True, Trump knows nothing about government and has acted as if trying to learn is beneath him. But for seven long years -- seven years -- McConnell and the rest of the GOP establishment in Washington had promised to repeal and replace Obamacare, depicting it as the biggest threat to western civilization since the fall of the Soviet empire. They had ridden that promise to majorities in both the House and Senate.

Yet in all that time, they invested zero effort in crafting an actual plan to do so. They showed no interest in health care policy, no interest in the hard work required, and in the end their laziness and incompetence caught up with them, producing one of the biggest political embarrassments of the last 50 years.

That said, Trump has no room to talk. He too made repeal and replace a central theme of his presidential campaign. He too made exorbitant promises about how wonderful his replacement plan was going to be and about how easy it all would be once he brought his awesome powers of negotiation to bear. Yet when the time came to produce, he too had nothing. He put no effort into drafting a plan and little effort in trying to sell the Senate's plan to a skeptical public, probably because he knew the bill was an atrocity and he didn't want to be closely associated with it.

In the wake of that failure, what we're now seeing is Trump trying to divorce himself from hapless Republican leaders, and Republican leaders trying to divorce themselves from a hapless president. This has the makings of something nasty. And while Trump's feud with Rosie actually benefited both of them, giving them the publicity that both sought, this one doesn't work like that.

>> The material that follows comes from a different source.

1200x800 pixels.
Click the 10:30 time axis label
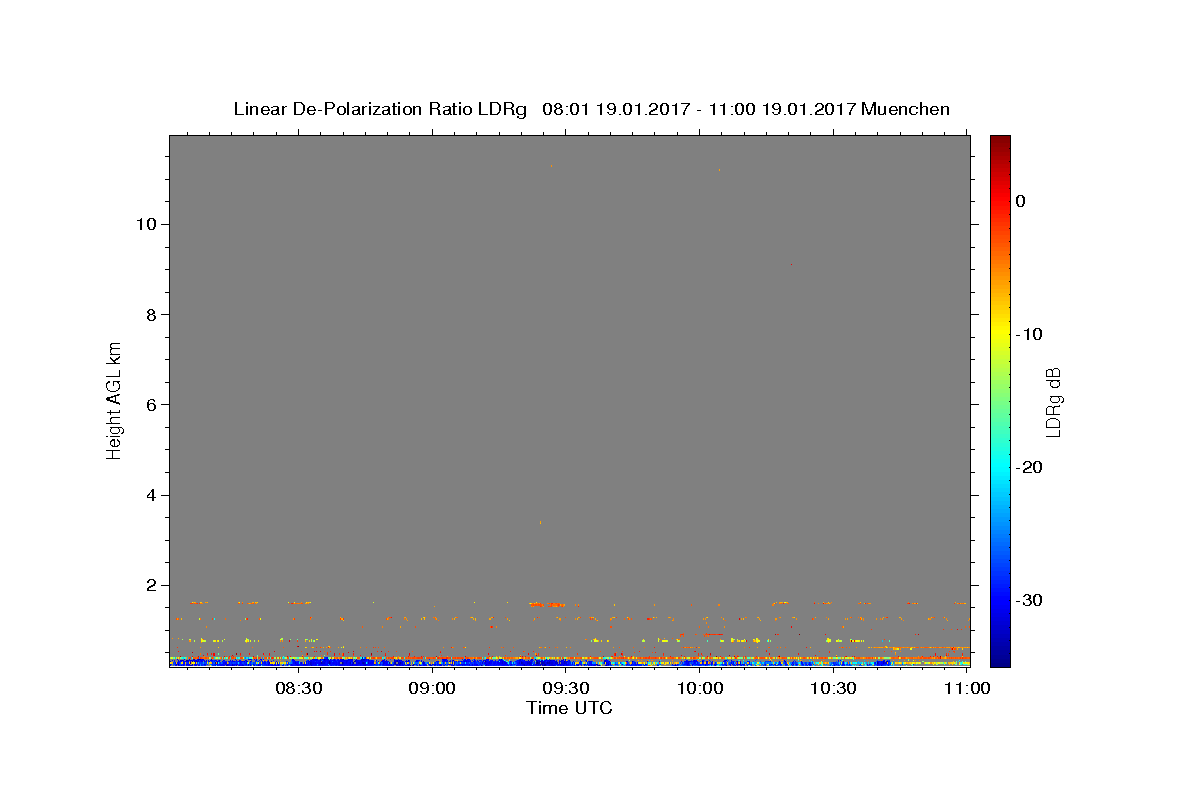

With Robert Mueller breathing down his neck, Trump is going to need cover from a Republican Congress. With a restive conservative base livid at the failure to repeal Obamacare, congressional Republicans in turn need Trump on their side. But sooner or later this is what Trump does to his partners, both in business and now in politics.

As Bill Kristol of the Weekly Standard put it, paraphrasing Churchill:

"In dealing with Trump, congressional Republicans were given the choice between war and dishonor. They chose dishonor and they now have war."